- **Passage provided**

Investigative Interviewing for Investigators: The Science-Based Era
- C. Edward

- Apr 29, 2023
- 5 min read
Updated: 5 days ago
Science-based interviewing—also known as investigative interviewing—plays a central role in the pursuit of truth and justice. Research conducted by the RAND Corporation during its landmark study of criminal investigation practices identified interviews as the primary method by which case information is developed, including identifying suspects, clarifying timelines, resolving conflicting accounts, and locating additional evidence. While much of this early research examined traditional investigative approaches of the time, its core finding remains relevant today: interviews are the central engine of information gathering in virtually every investigation.

Through adaptable evidence-based conversations, interviewers transform verbal accounts into actionable case data. Two important communication skills that are at the heart of effective science-based interviewing are building rapport and active listening. Both of these skills help build trust and encourage open, honest, free-flowing communication, packed with new insights.
Investigative Interviewing Determines Case Outcomes
Every investigation rises or falls on the quality of the information collected. Physical, digital, and forensic evidence are critical, but statements provide the narrative structure that connects facts into a meaningful sequence. Investigative interviews uncover perceptions, decisions, explanations, and contradictions that cannot be accessed through physical evidence alone. When performed effectively, interviews become a powerful tool for corroborating evidence, generating new leads, and evaluating credibility. When performed poorly, interviews risk contaminating memory, reinforcing bias, and limiting essential disclosures.
Investigative interviewing goes far beyond simply recording accounts. High-quality interviews actively discover evidence, uncover previously unknown witnesses, reveal motive and intent, clarify elements of criminal or corporate misconduct, and place physical evidence into its proper context. Interviews often serve as the critical mechanism for corroborating—or disproving—pivotal information long before laboratory results or digital analysis are complete. Information is the foundation and lifeblood of every criminal and corporate investigation. The conclusions reached, the charges filed, the terminations issued, and the reputations protected or destroyed will all hinge on the accuracy of statement evidence. People make significant decisions based on statements provided by those involved. That makes the quality of interviewing not optional but essential. Make it count.

- **Data block**
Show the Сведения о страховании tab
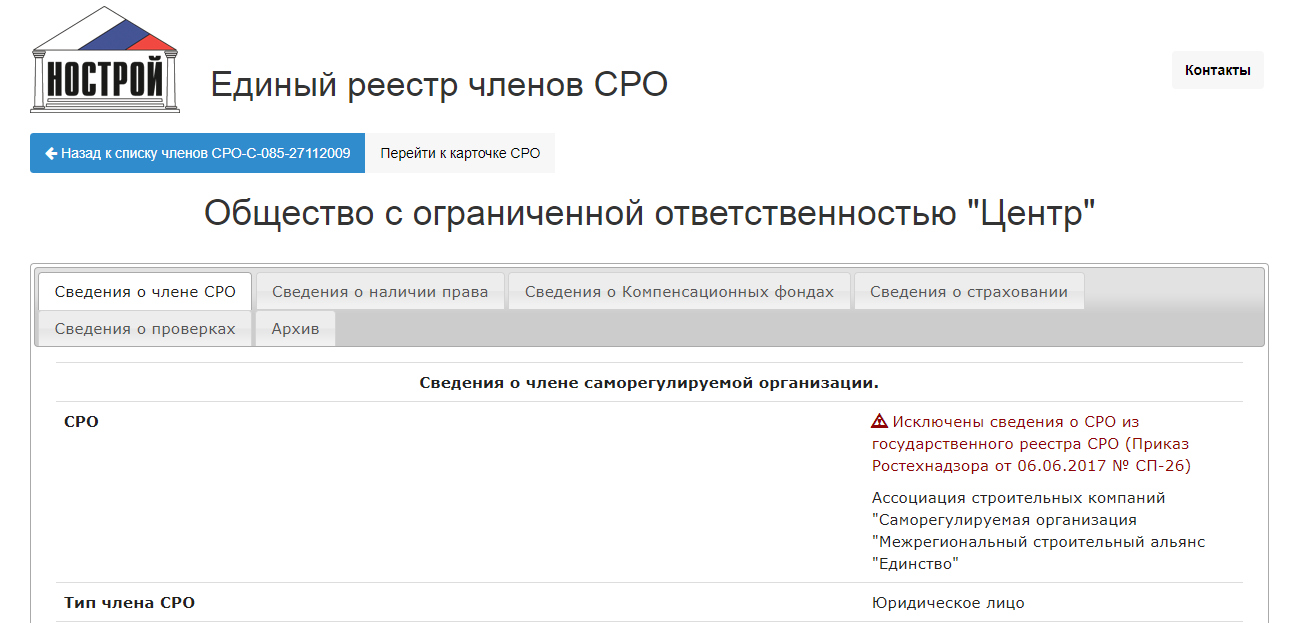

- **Problems and tasks**
A. Decide whether each statement below agrees with the article on investigative interviewing above: (i) The RAND Corporation study identified interviews as the primary method by which case information is developed. (ii) The article holds that physical evidence alone gives access to perceptions, decisions, explanations, and contradictions. (iii) The article names building rapport and active listening as two communication skills at the heart of effective science-based interviewing. Answer yes or no for each, and quote the words of the article that settle it.
B. Recast the paragraph of the article on investigative interviewing that begins "Every investigation rises or falls" as a bulleted list that keeps its main facts.
C. Resume the article on investigative interviewing after its final sentence, "Make it count." Keep the same formal tone.

- **Per-task outputs**
A.
(i) Yes: "identified interviews as the primary method by which case information is developed"
(ii) No: "uncover perceptions, decisions, explanations, and contradictions that cannot be accessed through physical evidence alone"
(iii) Yes: "Two important communication skills that are at the heart of effective science-based interviewing are building rapport and active listening."

B.
- An investigation's success depends on the quality of the information collected.
- Physical, digital, and forensic evidence are critical, but statements provide the narrative structure that connects facts into a meaningful sequence.
- Interviews uncover perceptions, decisions, explanations, and contradictions that physical evidence alone cannot reveal.
- Effective interviews help corroborate evidence, generate new leads, and evaluate credibility.
- Poor interviews risk contaminating memory, reinforcing bias, and limiting essential disclosures.

C.
What Is Science-Based Interviewing?
Science-based interviewing and investigative interviewing are interchangible terms and they are the adaptable and trustworthy application of psychological research to information-gathering conversations. Unlike older intuition-based or confrontation-focused approaches, it emphasizes communication strategies that have been empirically tested and shown to improve cooperation, reduce counter-interrogation behaviors, and improve memory recall quality. The goal of science-based interviewing is not merely to obtain admissions or confessions or ask confirmatory questions; it is to elicit complete, reliable, and verifiable information. This approach recognizes that human memory is complex and vulnerable to influence, requiring interviews that support recall rather than distort it.
Rapport Building: The Foundation of Disclosure
Rapport is the foundation on which all meaningful dialogue is built. Researchers define rapport as the sense of connection, trust, and mutual understanding that develops between two people. In investigative settings, rapport is essential because it increases cooperation and reduces resistance, creating an environment where interviewees can speak openly, even when the subject matter is difficult or sensitive. Establishing rapport early in the interview, and throughout, has consistently been associated with greater information yield and enhanced perceptions of fairness.
The Core Question: More Case Information or Less?
At its core, investigative interviewing boils down to one simple question: Do we want more information, or less information?
Rapport-based interviews produce more detailed narratives than interviews driven by confrontation, pressure, or judgment. Coercive or manipulative techniques may provoke brief responses or compliance, but they suppress spontaneous recall, limit detail, and increase the likelihood of unreliable and/or contaminated statements. When rapport is present, communication expands rather than contracts, allowing interviewees to provide deeper, more accurate accounts of events.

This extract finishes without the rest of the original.